=== What you will do ===
Search the entries below for "Click the Exchange rate input field". Give that line and all the lines after it again, exactly, through the last, without pictures.

------------------------------------------------------------

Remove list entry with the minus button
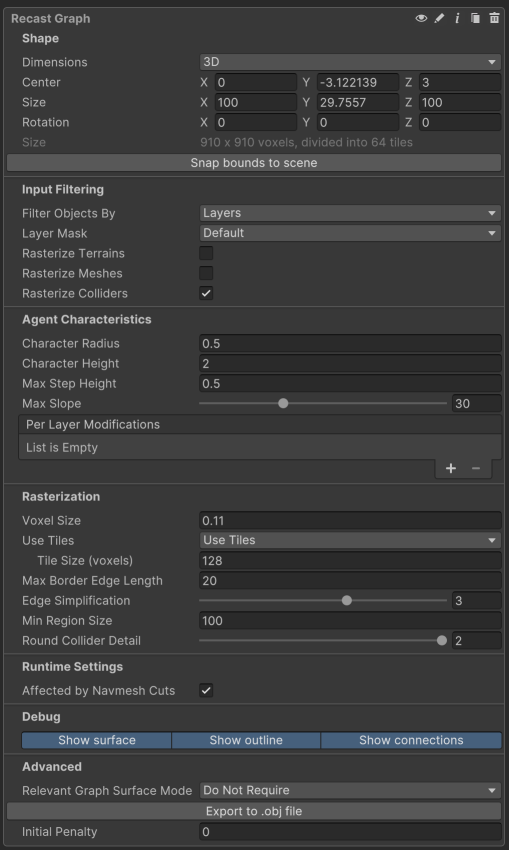 (x=476, y=468)
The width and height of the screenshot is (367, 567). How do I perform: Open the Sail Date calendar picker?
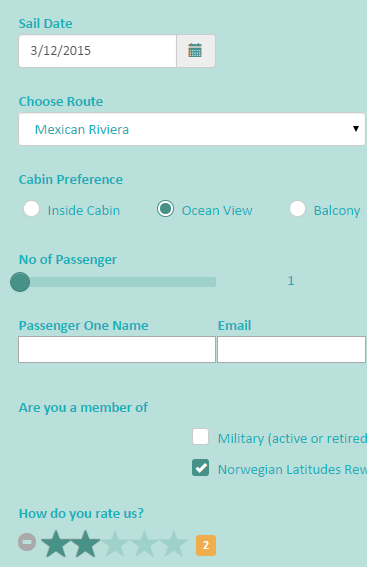pyautogui.click(x=196, y=51)
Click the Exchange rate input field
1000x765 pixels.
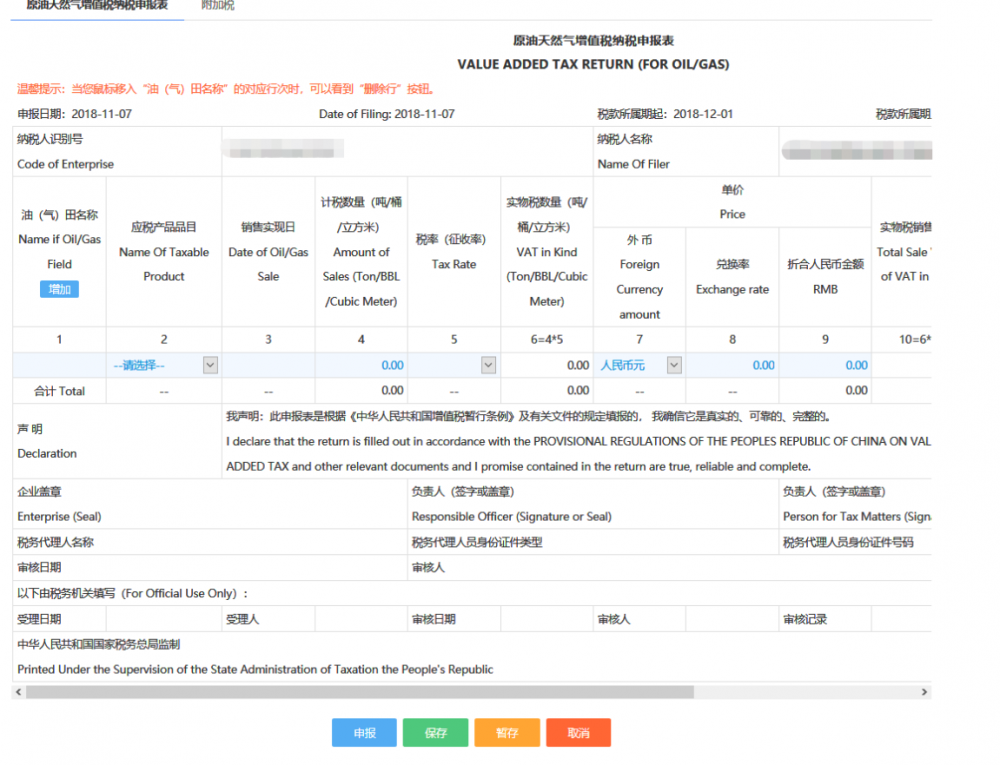[x=732, y=366]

------------------------------------------------------------

=== Response for this exercise ===
Click the Exchange rate input field
1000x765 pixels.
[x=732, y=366]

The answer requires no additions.